Leveraging recent breakthroughs in human genetics and the transformative success of nucleic acid (mRNA and oligo), our goal is to use a precision medicine approach to slow or stop the progression of diseases in the fields of infectious diseases and oncology, as well as other multiple rare and common indications.
The goal of RNA therapy is to treat or possibly prevent disease. Scientists have been investigating and evolving RNA therapy for more than 50 years. One goal of RNA therapy research is to determine whether a new or functional RNA can be used to prevent infectious diseases or tumor inhibition.

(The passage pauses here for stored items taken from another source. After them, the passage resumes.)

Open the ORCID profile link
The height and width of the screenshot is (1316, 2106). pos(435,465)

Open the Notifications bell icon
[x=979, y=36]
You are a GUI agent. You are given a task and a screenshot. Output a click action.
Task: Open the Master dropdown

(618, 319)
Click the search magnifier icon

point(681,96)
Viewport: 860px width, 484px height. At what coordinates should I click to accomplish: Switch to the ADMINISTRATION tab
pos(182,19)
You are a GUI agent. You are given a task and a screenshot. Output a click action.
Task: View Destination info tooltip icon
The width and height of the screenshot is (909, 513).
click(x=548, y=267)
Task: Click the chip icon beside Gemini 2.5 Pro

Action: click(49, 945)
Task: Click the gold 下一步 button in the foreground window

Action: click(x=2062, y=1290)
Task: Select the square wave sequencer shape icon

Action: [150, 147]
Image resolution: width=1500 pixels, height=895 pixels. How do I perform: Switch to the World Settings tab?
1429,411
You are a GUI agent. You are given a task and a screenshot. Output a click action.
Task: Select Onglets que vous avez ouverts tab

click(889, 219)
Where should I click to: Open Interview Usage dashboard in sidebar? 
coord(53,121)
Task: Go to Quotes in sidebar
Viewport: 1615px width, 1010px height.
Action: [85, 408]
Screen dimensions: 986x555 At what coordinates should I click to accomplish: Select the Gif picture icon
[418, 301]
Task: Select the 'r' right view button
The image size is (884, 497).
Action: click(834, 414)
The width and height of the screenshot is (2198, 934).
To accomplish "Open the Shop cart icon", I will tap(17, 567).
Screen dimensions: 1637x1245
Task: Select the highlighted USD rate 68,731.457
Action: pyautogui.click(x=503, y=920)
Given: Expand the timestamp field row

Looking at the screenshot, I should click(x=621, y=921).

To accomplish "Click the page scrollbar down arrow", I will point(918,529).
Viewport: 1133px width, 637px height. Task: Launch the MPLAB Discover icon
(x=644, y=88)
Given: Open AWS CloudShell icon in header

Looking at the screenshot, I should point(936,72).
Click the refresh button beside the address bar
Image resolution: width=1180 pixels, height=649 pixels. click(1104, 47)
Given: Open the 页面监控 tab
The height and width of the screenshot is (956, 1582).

At GeneLeap Biotechnology, our focus is to create complete pharmacologic solutions that include safe and effective mRNA drug products reaching target tissues by way of our proprietary lipid nanoparticle delivery system. Modified messenger nucleic acid can be engineered to produce any conceivable protein, thereby creating opportunity to prospect for new solutions to a wide variety of medical problems. Using proprietary manufacturing and analytical processes with many collective years of genetic therapeutic innovation and lipid nanoparticle development, we strive to lead the field in creating products with reduced immunogenicity, increased translation efficiency, and superior patient outcomes.